А перед глазами доктора проходят картины одна другой непривлекательнее.
Даже его, человека бывалого и немало насмотревшегося в Туркестане, Бухара поразила своей пылью, мухами, грязью. Тошнота поднимается к горлу от одного вида знаменитого Ляби-хауза, главной, за отсутствием водопровода, цистерны многотысячного города. Горожане хвастаются его «тозу су» — чистой водой. А на самом деле наполненный зеленой от тины жижей с личинками ришты, отдающей сыростью, плесенью водорослями, с самым невероятным мусором, листьями, ряской, плавающими по поверхности и оседающими на илистом дне. Когда метут площадь, ветер несет в водоем пыль, грязь, всякий сор. И тут же глиняными, не всегда чистыми кувшинами люди черпают воду в двух шагах от сидящих на осклизлых ступеньках нищих, совершающих «абдест» — омовение лица, ног, рук, срамных частей тела.
Да, вода в Ляби-хаузе отстоявшаяся, зеленовато-прозрачная, но вобравшая все миазмы и запахи махаллей и базаров двухсоттысячного города, санитарией и гигиеной которого ему, доктору, надлежало теперь заняться по милостивому соизволению эмира.
Но церемония вручения наград еще не закончена. Мехмондор подошел к Ивану Петровичу, чтобы передать прикрепленную к подушечке бухарскую звезду, но доктор резко сказал:
— Не приму! Ничего!.. Разве мыслимо? Властелин страны пальцем не шевельнул, чтобы спасти от гибели заживо погребенных, не оказал помощи раненым и больным, не накормил стариков, женщин, детей, умирающих от голода и ран! И как мог спокойно смотреть повелитель государства на произвол и жестокости вот таких, — доктор повернул лицо к Кагарбеку, прятавшему свои хитрые глаза под набухшими векам, — не оградил от злобной, бессмысленной жестокости несчастных, отчаявшихся людей.
В зале прошел гул. Все легонько охнули «тауба!» и замерли.
Эмир в первый момент услышал лишь слова, адресованные Кагарбеку. И невнятно пролепетал:
— Бек? Хороший мусульманин. Пришел к порогу дворца просить милости. Заслужил…
Говорил он словно в дремоте. А его заспанные мысли придворные принимали за откровение, потому что приветствовали его слова восторженными возгласами:
«Баракалло!»
Но уже в мозгу их высочества зашевелилась обида. Эмир напыжился. Мучительно долго он близоруко таращил глаза:
— У нас в Бухарском государстве владения без углов, пространства без границ. Народу… мусульман… множество. На сто тысяч больше, на сто тысяч меньше… Прибавьте — убавьте… Что из того, что меньше? Налоги, сборы? Достаточно. Казна полна. Источник мудрости, милосердия, то есть мы, смутьянов накажем. Все в руках божества. Голодающие? В Бухарском ханстве нет голодающих. Все сыты. А сытый сидит на ковре, ест много… Целую гору съест!

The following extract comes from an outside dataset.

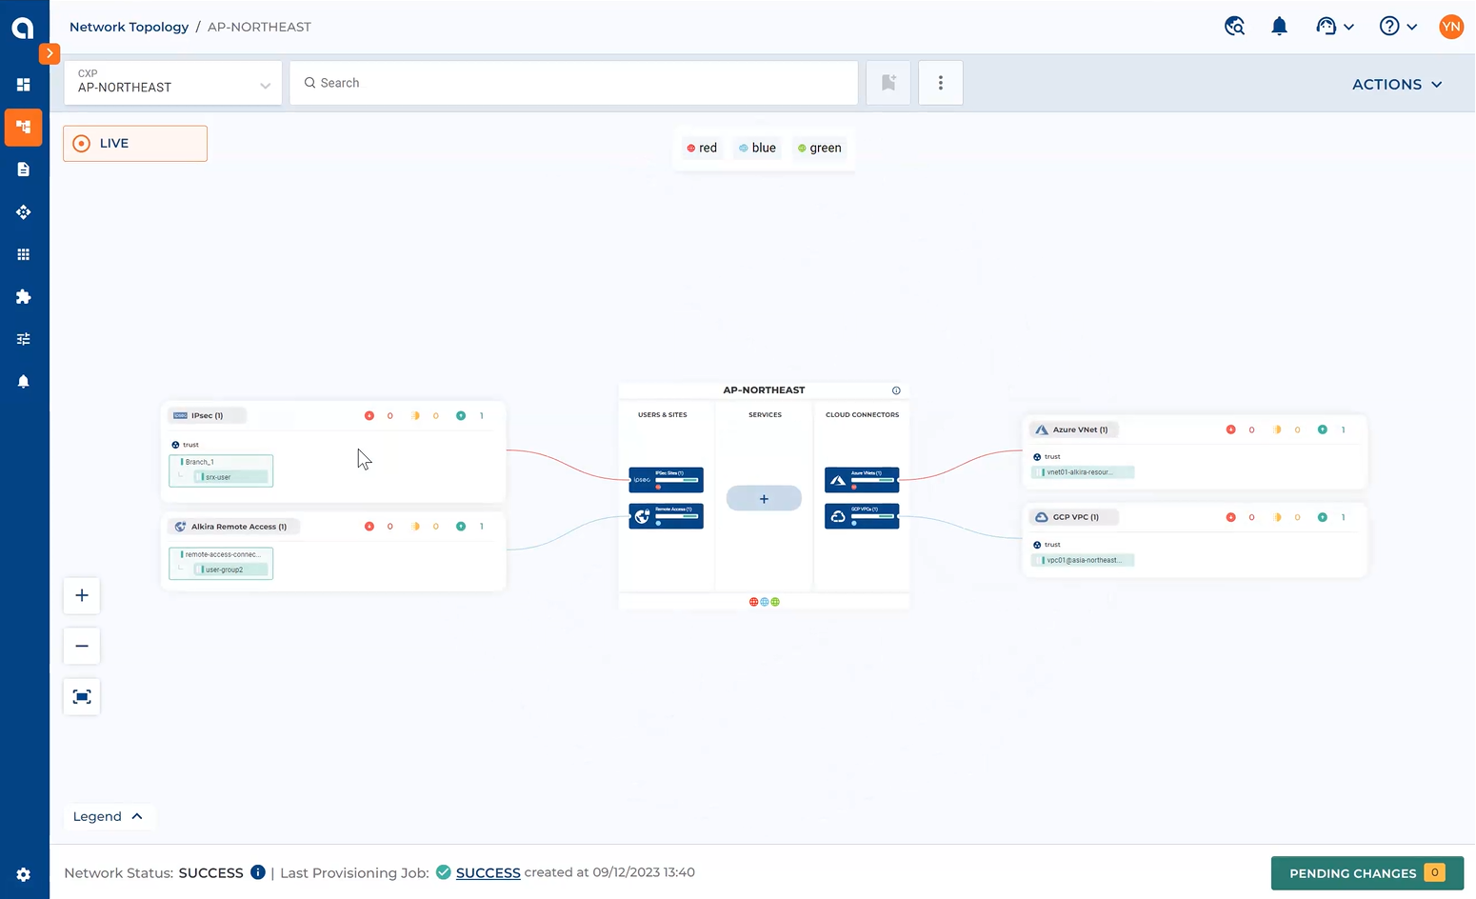Screen dimensions: 1476x899
Task: Toggle the LIVE mode button
Action: pos(135,144)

Все напугались. И не слов эмира, а его лица, из мучнисто-белого ставшего малиновым.
Побежали, заметались «шагавулы»… Из распахнувшихся резных дверей шагнул церемониймейстер с золоченым длиннейшим посохом. Но сколько он ни обводил строгим взором пришедший в смятение зал, сумятица не прекращалась.
Растерянные лица. Трясущиеся бороды, дрожащие монгольские усы. Выпученные глаза. Ропот возмущения…
В курынышхане даже и не заметили исчезновения эмира.
Говорят, Сеид Алимхан собственноручно из составленной историком-летописцем Байсуни летописи правления последнего мангыта вырвал листы с довольно-таки красочным описанием дворцового приема и дерзостного поступка доктора.
С прискорбием Байсуни написал на полях летописи слова:
На самом деле, по всей вероятности, рукопись почтенный летописец предусмотрительно держал подальше от светлых очей своего повелителя. Иначе Байсуни рисковал бы навлечь на себя эмирский гнев. Ибо слово неодобрения шаху подобно расплавленному свинцу, вливаемому ослушнику в глотку.
Дерзостные слова доктора вызвали полное смятение а зале. Толпа вельмож редела на глазах. Эмирский гнев опустошил зал. Никто не хотел, чтобы про него сказали: «Он присутствовал. Он слышал!» — и тем самым, чтобы его сочли соучастником и совиновником унижения их высочества.